Feminism in Modern Horror Films

While historically horror has been considered a notoriously misogynistic genre, the impact of feminism can be seen when examining recent horror films made outside of Hollywood. Richard Bates, Jr.’s 2012 American film Excision and Pascal Laugier’s 2008 French film Martyrs exemplify dynamic representations of women on screen. Both films are distinct in their depiction of women in atypical or unexpected roles, they undermine the prevalent portrayals of sexuality in film, and they present a significantly different relationship between women and violence. Villainous or ambiguous female characters are the backbones of these movies, and crucial in destabilizing gendered film norms.  Through dissecting the depiction and subversion of gender and sexuality in Excision and Martyrs, this paper will show the distinct and confrontational presence of feminism through female characters in horror films.

Feminism in horror specifically is distinct from other genres due to the nature of horror films. They are inherently challenging, depicting chaos in cultures which inform and promote normalcy and stability.  Horror films can “[project] particular fears and threats that destabilise the perceived dominant consensual paradigms of contemporary existence” (McCann 237) revealing “that those paradigms of stability, civility, orthodoxy and superiority are in fact a fallacy” (McCann 237). This creates a space for horror films to expose, pervert, and demolish gendered tropes.

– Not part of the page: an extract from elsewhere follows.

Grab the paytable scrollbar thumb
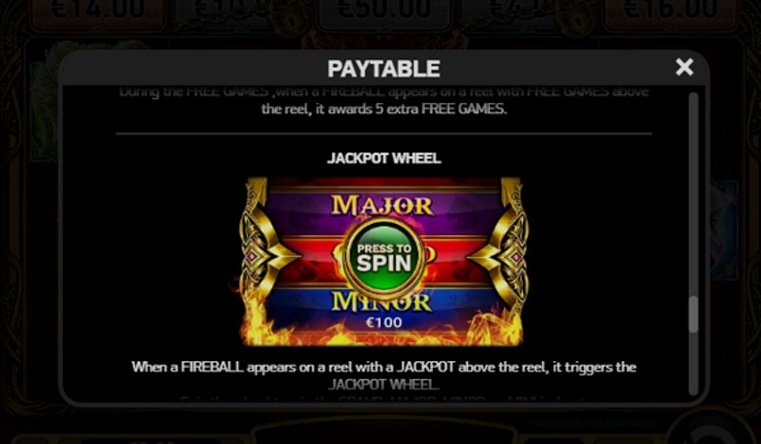 (693, 314)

Excision is explicitly subversive in its intentions because it is deliberately mimicking and systematically unravelling the ‘coming-of-age’ teenager film. Writer Carmiel Banasky highlights in her review that Excision is “an angsty response to movies like She’s All That (where the ugly girl transforms into a supermodel upon removing her glasses),” built around “suburban clichés that are embraced and undermined by the end of the film.” The camera follows Pauline as she ascends into a beautifully grotesque madness. This inevitably ends in the loss of her ability and even desire to maintain normalcy. Initially the film follows “Pauline-centric adventures” (Banasky). At school as she experiences the normal uncomfortable teenage milestones including sex, a dance, banal classes, and bullying. When she’s at home she’s either enduring family dinners where no one is able to connect to her, or communicating in the dark to her version of God. These comically offbeat scenes are intercut with her surrealistically vivid surgical dreams, creating unease because the audience knows this is foreshadowing. Pauline is hopelessly obsessed with excision. She refuses to conform, resulting in “attempts to excise herself from the mundanity of her suburban upbringing” (Banasky). In a conclusion that is “altruistic” (Banasky) from Pauline’s perspective, but “disastrous” (Banasky) to an outsider, her actions “culminate in a literal excision” (Banasky).

An atypical female lead is integral to warping the expected norms of a teenage drama or comedy. Pauline is unlike any other protagonist in part because she alternates moment to moment between being the hero, anti-hero, villain, and victim. She is not “easily compartmentalized” (Jason Bailey) like many other women in pop culture.